* _WHAT IS NEEDED_
Set down, word for word, every line of the listing below, starting with the one that contains "Where should I" and ending with the final line. Include nothing else.
*** DATA SHOWN Section Begins ***
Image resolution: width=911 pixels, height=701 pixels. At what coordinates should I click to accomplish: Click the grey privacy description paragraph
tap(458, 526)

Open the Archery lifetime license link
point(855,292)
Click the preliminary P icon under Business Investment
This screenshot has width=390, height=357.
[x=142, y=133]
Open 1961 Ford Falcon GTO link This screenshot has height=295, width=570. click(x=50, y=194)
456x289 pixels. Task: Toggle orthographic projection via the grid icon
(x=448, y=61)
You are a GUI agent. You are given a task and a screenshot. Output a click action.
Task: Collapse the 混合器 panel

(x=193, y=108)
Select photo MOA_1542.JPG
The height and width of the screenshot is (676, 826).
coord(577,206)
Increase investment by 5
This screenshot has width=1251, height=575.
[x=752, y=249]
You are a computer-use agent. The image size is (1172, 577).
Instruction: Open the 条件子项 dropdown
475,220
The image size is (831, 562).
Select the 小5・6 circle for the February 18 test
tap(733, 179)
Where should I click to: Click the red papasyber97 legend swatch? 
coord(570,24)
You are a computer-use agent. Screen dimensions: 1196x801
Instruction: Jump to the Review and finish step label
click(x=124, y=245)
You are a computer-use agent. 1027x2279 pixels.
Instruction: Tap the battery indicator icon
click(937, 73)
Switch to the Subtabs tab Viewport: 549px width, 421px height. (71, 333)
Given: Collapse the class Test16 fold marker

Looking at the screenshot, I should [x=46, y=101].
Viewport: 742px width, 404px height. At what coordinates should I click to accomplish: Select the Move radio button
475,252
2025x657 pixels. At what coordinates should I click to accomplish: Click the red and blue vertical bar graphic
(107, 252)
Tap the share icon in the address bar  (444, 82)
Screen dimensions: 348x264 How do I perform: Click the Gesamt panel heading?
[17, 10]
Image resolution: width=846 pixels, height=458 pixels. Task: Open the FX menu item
*** DATA SHOWN Section Ends ***
* _PROBLEM SOLUTION_
Where should I click to: Click the red papasyber97 legend swatch? 
coord(570,24)
You are a computer-use agent. Screen dimensions: 1196x801
Instruction: Jump to the Review and finish step label
click(x=124, y=245)
You are a computer-use agent. 1027x2279 pixels.
Instruction: Tap the battery indicator icon
click(937, 73)
Switch to the Subtabs tab Viewport: 549px width, 421px height. (71, 333)
Given: Collapse the class Test16 fold marker

Looking at the screenshot, I should [x=46, y=101].
Viewport: 742px width, 404px height. At what coordinates should I click to accomplish: Select the Move radio button
475,252
2025x657 pixels. At what coordinates should I click to accomplish: Click the red and blue vertical bar graphic
(107, 252)
Tap the share icon in the address bar  (444, 82)
Screen dimensions: 348x264 How do I perform: Click the Gesamt panel heading?
[17, 10]
Image resolution: width=846 pixels, height=458 pixels. Task: Open the FX menu item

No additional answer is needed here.